**STORED DATA:**
=== Section Start ===
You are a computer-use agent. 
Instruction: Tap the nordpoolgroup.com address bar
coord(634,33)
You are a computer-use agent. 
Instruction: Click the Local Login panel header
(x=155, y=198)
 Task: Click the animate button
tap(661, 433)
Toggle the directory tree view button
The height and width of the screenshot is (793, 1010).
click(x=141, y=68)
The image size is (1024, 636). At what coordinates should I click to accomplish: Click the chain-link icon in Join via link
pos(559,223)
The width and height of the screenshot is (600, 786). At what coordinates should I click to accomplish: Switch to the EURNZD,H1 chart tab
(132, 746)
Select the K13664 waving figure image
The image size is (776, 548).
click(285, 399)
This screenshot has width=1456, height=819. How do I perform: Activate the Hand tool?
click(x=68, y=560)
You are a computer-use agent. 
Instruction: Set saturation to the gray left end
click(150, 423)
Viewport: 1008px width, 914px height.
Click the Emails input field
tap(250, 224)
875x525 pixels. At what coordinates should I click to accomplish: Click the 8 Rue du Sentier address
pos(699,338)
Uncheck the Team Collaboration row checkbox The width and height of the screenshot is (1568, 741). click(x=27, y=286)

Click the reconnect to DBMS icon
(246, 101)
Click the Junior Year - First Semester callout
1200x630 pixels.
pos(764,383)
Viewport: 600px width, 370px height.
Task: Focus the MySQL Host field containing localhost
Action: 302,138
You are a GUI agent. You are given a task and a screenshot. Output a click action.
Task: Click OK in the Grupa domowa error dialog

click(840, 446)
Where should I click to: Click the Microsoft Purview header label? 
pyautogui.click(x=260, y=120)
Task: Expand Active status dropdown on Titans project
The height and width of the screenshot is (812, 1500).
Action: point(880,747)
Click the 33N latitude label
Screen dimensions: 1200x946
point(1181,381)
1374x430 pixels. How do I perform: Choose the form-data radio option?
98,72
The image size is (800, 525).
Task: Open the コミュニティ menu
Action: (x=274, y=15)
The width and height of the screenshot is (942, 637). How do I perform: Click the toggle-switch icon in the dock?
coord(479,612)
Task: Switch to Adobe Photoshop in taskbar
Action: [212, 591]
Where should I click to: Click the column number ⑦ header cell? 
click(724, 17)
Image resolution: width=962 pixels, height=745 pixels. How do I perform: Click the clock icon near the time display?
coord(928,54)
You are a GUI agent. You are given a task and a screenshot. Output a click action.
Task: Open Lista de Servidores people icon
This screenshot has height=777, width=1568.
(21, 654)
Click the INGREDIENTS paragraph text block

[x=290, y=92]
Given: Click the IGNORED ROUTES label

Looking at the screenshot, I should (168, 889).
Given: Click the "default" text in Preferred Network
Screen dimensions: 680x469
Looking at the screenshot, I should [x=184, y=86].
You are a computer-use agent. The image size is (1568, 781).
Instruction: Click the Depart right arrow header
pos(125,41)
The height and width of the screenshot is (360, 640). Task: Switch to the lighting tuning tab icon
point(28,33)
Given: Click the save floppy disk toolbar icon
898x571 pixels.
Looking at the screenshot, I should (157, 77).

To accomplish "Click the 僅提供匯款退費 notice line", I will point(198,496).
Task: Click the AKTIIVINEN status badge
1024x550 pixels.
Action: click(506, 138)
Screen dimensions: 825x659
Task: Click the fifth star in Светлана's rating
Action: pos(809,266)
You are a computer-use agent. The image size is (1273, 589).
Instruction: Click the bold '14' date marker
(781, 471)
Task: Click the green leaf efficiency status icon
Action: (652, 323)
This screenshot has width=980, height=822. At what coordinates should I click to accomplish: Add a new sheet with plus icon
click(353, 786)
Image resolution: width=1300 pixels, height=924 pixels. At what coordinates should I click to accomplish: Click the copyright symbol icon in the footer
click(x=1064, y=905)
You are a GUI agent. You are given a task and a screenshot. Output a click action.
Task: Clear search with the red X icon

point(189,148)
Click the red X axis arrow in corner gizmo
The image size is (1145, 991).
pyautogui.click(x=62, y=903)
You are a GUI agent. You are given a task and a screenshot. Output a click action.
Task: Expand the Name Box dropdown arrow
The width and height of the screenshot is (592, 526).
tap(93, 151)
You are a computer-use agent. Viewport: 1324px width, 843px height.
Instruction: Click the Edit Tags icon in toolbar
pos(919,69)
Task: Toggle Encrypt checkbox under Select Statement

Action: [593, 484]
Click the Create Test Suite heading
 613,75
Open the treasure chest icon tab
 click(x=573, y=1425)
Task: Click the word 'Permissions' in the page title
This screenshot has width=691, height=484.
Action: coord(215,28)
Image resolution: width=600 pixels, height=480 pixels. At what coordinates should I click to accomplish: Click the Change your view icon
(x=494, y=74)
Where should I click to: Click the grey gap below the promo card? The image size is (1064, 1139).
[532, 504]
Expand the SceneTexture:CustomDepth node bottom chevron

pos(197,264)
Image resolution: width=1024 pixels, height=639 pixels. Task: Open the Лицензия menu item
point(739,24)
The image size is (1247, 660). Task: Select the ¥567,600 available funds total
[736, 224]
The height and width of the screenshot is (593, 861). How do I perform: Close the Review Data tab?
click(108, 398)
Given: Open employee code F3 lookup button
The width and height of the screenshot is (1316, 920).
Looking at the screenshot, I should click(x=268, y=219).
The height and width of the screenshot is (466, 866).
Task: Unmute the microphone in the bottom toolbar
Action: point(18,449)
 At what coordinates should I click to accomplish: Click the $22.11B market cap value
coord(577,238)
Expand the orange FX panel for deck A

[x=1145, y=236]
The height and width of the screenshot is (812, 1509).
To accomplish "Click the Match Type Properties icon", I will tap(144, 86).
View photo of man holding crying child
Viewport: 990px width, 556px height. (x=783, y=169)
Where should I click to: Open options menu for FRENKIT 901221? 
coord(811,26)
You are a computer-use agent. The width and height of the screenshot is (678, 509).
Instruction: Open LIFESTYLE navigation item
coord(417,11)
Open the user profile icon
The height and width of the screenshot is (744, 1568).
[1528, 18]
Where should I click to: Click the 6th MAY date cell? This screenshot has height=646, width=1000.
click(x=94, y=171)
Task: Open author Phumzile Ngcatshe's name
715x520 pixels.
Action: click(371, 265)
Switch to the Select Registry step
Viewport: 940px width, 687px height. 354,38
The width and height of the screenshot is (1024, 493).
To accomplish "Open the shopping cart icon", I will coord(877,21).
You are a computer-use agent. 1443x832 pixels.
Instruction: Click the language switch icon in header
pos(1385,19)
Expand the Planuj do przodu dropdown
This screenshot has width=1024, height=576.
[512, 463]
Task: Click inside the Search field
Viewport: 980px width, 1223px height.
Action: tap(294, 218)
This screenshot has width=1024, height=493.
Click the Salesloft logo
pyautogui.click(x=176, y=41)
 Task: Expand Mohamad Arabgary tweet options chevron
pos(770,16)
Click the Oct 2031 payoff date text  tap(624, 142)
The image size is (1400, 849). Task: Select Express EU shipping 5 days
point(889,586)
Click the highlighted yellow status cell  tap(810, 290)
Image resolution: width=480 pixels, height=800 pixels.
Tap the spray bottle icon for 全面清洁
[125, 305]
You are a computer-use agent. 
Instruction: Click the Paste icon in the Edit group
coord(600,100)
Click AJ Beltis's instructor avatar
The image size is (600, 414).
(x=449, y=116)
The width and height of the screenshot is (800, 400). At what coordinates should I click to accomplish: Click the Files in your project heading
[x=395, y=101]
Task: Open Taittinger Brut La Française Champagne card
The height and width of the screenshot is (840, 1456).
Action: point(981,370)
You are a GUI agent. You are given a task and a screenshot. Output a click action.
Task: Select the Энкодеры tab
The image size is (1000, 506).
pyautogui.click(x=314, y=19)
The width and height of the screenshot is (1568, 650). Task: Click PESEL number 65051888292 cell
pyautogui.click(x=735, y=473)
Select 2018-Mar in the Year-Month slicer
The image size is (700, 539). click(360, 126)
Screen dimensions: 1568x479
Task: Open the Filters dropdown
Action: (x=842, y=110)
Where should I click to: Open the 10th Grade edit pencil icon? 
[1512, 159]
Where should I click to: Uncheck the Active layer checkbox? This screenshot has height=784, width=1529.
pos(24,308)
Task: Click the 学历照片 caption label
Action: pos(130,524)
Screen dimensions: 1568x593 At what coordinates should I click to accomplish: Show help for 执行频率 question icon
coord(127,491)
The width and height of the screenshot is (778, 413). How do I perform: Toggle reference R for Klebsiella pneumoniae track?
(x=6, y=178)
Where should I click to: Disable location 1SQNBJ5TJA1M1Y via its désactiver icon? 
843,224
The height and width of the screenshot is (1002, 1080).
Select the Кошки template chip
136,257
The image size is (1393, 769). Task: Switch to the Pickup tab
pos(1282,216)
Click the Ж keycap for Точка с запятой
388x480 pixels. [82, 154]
=== Section End ===
**WHAT IS BEING ASKED:** Copy out only the lines running from the beginning of the data to the line with "Uncheck the Team", both ends included.

**FINAL ANSWER:**
You are a computer-use agent. 
Instruction: Tap the nordpoolgroup.com address bar
coord(634,33)
You are a computer-use agent. 
Instruction: Click the Local Login panel header
(x=155, y=198)
 Task: Click the animate button
tap(661, 433)
Toggle the directory tree view button
The height and width of the screenshot is (793, 1010).
click(x=141, y=68)
The image size is (1024, 636). At what coordinates should I click to accomplish: Click the chain-link icon in Join via link
pos(559,223)
The width and height of the screenshot is (600, 786). At what coordinates should I click to accomplish: Switch to the EURNZD,H1 chart tab
(132, 746)
Select the K13664 waving figure image
The image size is (776, 548).
click(285, 399)
This screenshot has width=1456, height=819. How do I perform: Activate the Hand tool?
click(x=68, y=560)
You are a computer-use agent. 
Instruction: Set saturation to the gray left end
click(150, 423)
Viewport: 1008px width, 914px height.
Click the Emails input field
tap(250, 224)
875x525 pixels. At what coordinates should I click to accomplish: Click the 8 Rue du Sentier address
pos(699,338)
Uncheck the Team Collaboration row checkbox The width and height of the screenshot is (1568, 741). click(x=27, y=286)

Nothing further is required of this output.